Three Years of Adjuvant Imatinib Prolongs Overall Survival in GIST
(ChemotherapyAdvisor) – Patients with gastrointestinal stromal tumor (GIST) with a high risk of GIST recurrence who received three years — vs. one year — of treatment with adjuvant imatinib had improved recurrence-free and overall survival, investigators reported in the March 28 issue of JAMA.
Between February 2004 and September 2008, the open-label Phase 3 trial, conduced at 24 hospitals in Finland, Germany, Norway, and Sweden, randomly assigned 400 patients with KIT-positive GIST removed at surgery who were at risk of GIST recurrence to oral imatinib 400mg/day for either 12 months (n=200) or 36 months (n=200). Treatment was initiated within 12 weeks of surgery.
In December 2010, median follow-up was 54 months. A central pathology review confirmed a diagnosis of GIST in 382 of 397 patients (96%) in the intent-to-treat population. Of 366 tumors available for testing, KIT or PDGFRA mutation was detected in 333 (91%).
Patients in the 36-month group had longer 5-year recurrence-free survival, the primary end point, vs. those assigned to receive imatinib for 12 months, 65.6% vs. 47.9%, respectively (HR=0.46; P<0.001). Fewer patients assigned to 36 months of imatinib administration died during the follow-up vs. those assigned to the 12-month group (12 vs. 25, respectively), and overall survival was longer in the 36-month group (five-year survival, 92.0% vs. 81.7%, respectively; HR, 0.45; P=.02).
In general, imatinib was well tolerated; however, 51 patients (25.8%) assigned to the 36-month group and 25 (12.6%) to the 12-month group discontinued imatinib for a reason other than GIST recurrence that included adverse effects, patient preference, and other or unspecified reason.

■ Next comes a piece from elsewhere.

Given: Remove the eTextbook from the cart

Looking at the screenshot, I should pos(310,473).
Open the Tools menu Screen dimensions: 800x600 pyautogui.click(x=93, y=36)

The researchers noted that effect on overall survival was based on a relatively small number of deaths, and study patients will continue to be followed to confirm overall survival benefit. “Because GIST recurrence is frequent after discontinuation of adjuvant imatinib, studies that evaluate still longer treatments are warranted, as are studies that address novel agents and their combinations,” they concluded.
An accompanying editorial notes that these trial results have established three years of imatinib 400mg/day as the new standard of care for postoperative treatment of patients with resected high-risk GIST. The U.S. Food and Drug Administration recently approved adjuvant use of imatinib in adults after resection of KIT-positive GIST.